The impact of the Japanese government on the Sakhalin Ainu intensified under the Meiji government established in 1868. Many Japanese were sent to southern Sakhalin to exploit its resources. The Sakhalin Ainu came under Russian control in 1875 when southern Sakhalin came under Russian control, but Japan regained the area in 1905; the territory north of 50° N remained under Russian control throughout history. Between 1912 and 1914, the Japanese government placed the Sakhalin Ainu, except those on the remote northwest coast, on reservations, drastically altering their way of life. With the conclusion of World War II, southern Sakhalin again was reclaimed by the USSR and most of the Ainu were resettled on Hokkaidō.

The history of contact with outsiders is equally important for the Hokkaidō Ainu, whose territory once extended to northeastern Honshū. As the Japanese central government expanded its control toward the northeast, the Ainu were gradually pushed north from their southernmost territory. Trade between the Ainu and the Japanese was established by the mid-fourteenth century. With the increased power of the Matsumae clan, which claimed the southwestern end of Hokkaidō and adjacent areas, the trade became a means for the Japanese to exploit the Ainu during the sixteenth century. Although there were numerous revolts by the Ainu against Japanese oppression, the revolt in the mid-seventeenth century by a famous Ainu political leader, Shakushain, was the most significant. Shakushain rose to the forefront of the Ainu resistance in the mid-1660s, but his forces were crushed when the Matsumae samurai broke the truce, slaying Shakushain and his retinue. This event marked the last large-scale resistance by the Hokkaidō Ainu.

In 1779, the Matsumae territory on Hokkaidō came under the direct control of the Tokugawa shogunate in order to protect Japanese interests against Russian expansion southward. The administrative hands changed again in 1821 to the Matsumae and then back to the shogunate in 1854. Drastic changes took place shortly after the establishment of the Meiji government in 1868, as the new government abolished residential restrictions for the Ainu and the Japanese, allowing them to live anywhere on Hokkaidō. The Japanese were encouraged to emigrate to Hokkaidō to take advantage of the natural resources. Most significant, the new government issued the Hokkaidō Aboriginal Protection Act. The Ainu on Hokkaidō were forced to attend Japanese schools established by the government and to register in the Japanese census. Beginning in 1883, the Ainu were granted plots of land and encouraged to take up agriculture. They were removed from their settlements and resettled on land more suited to agriculture, causing drastic changes in Ainu society and culture.

The long history of Ainu contact with outsiders, especially the Japanese, has undermined the Ainu way of life.

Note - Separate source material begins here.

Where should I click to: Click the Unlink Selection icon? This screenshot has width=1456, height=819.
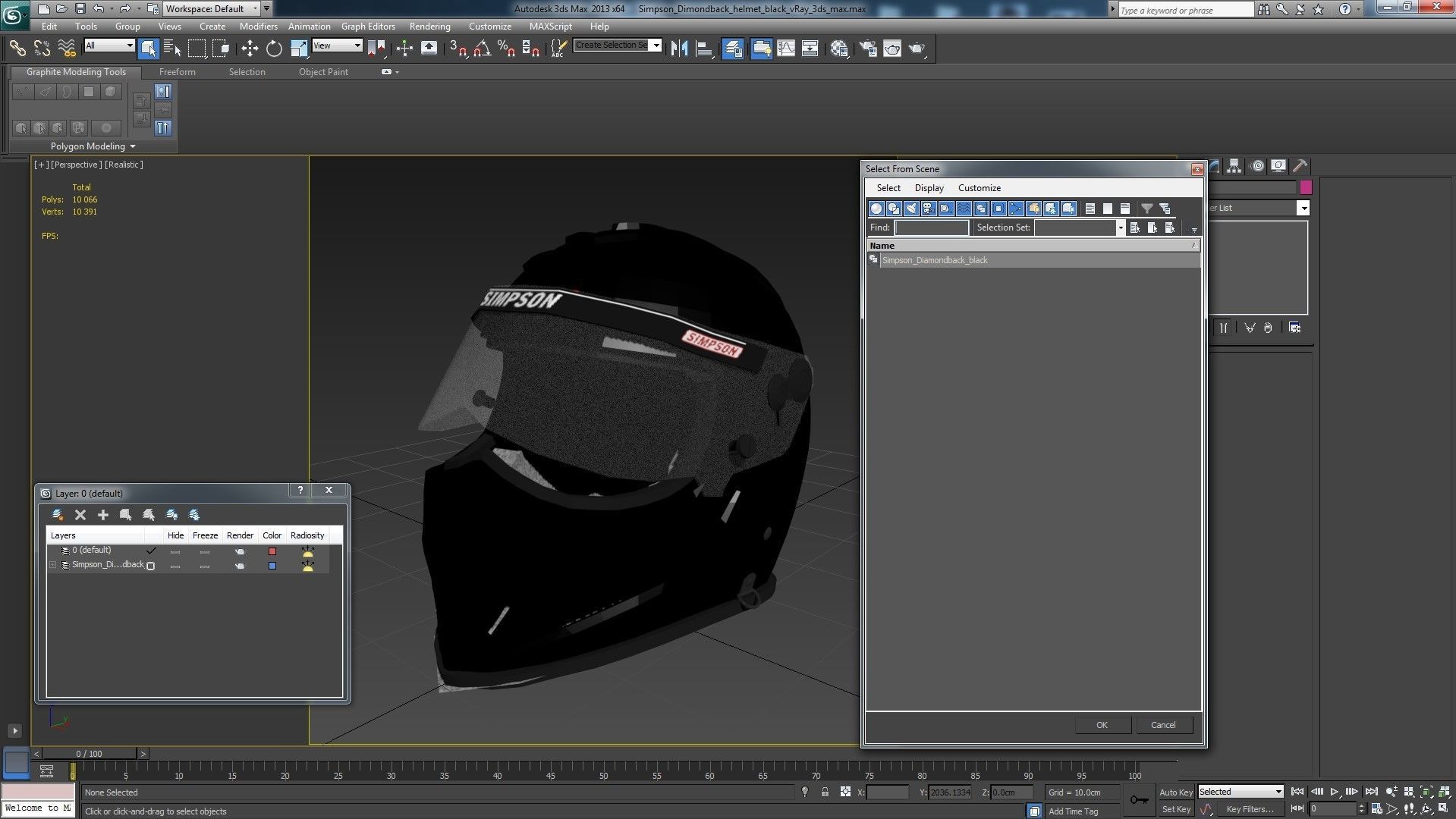click(x=42, y=49)
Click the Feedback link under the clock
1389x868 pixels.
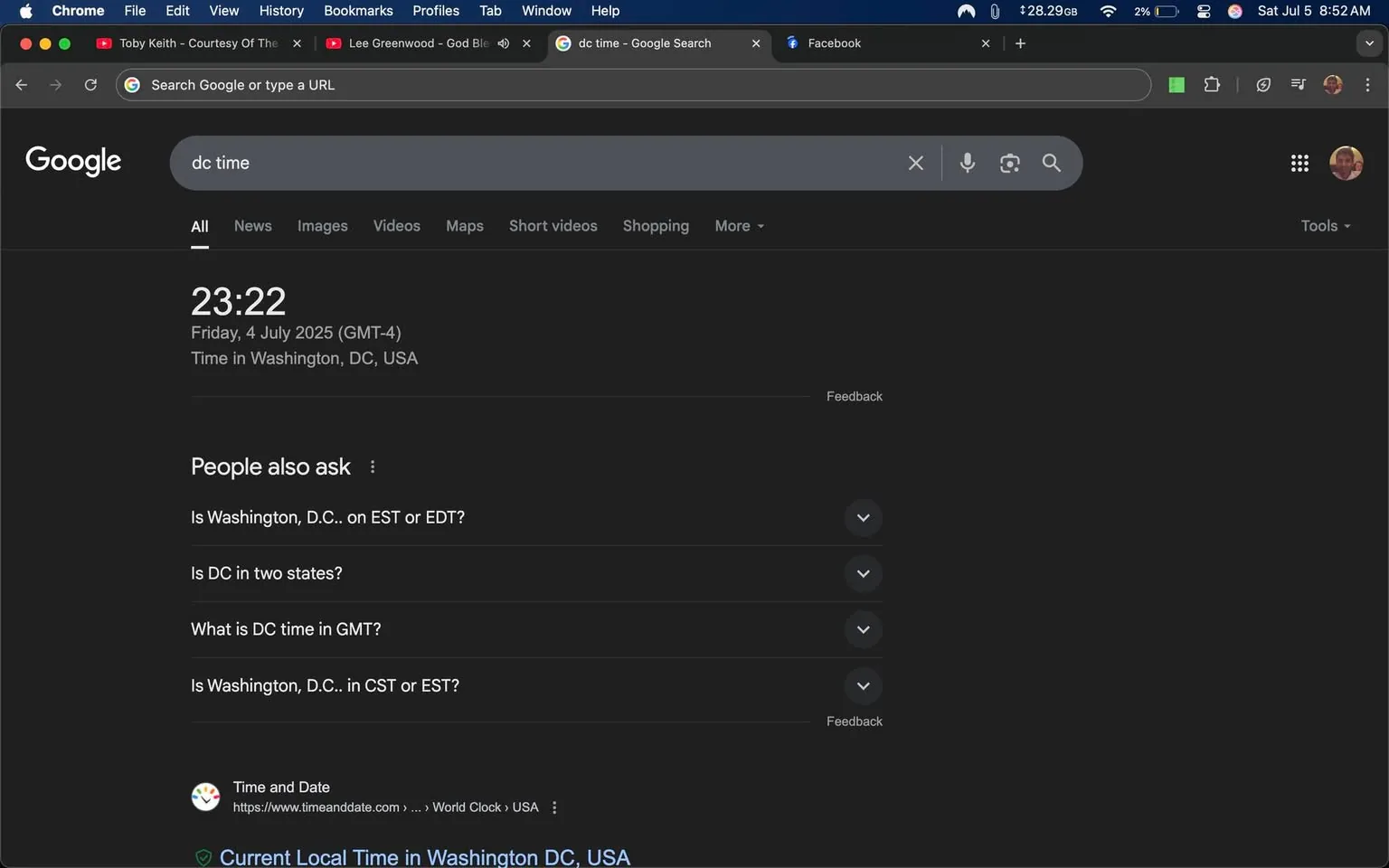point(854,395)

The Ainu have long been a minority population in Japanese society, suffering prejudice, discrimination, and economic impoverishment. In recent years, the Ainu have made positive efforts to improve their social and political position in Japanese society as well as to establish their own cultural identity.

In addition to ecological factors, the history of contact with outsiders is responsible to a large degree for the major differences in the way of life among these groups of Ainu. For example, because of a lack of contact with metal-using populations, the Kurile Ainu continued to use stone and bone implements and to manufacture pottery long after the Hokkaidō and Sakhalin Ainu had started to use metal goods obtained in trade with their neighbors. The Ainu on the central and northern Kuriles had long been in contact with the Aleuts and Kamchadals. From the end of the eighteenth century, Russians and Japanese, who were hunting sea otters in the area for their furs, exploited the Ainu and transmitted diseases, causing a decline in the population. In 1875 the central and northern Kuriles came under thè political control of the Japanese government, which made several attempts to "protect" the Ainu, but the last survivor in this area died in 1941.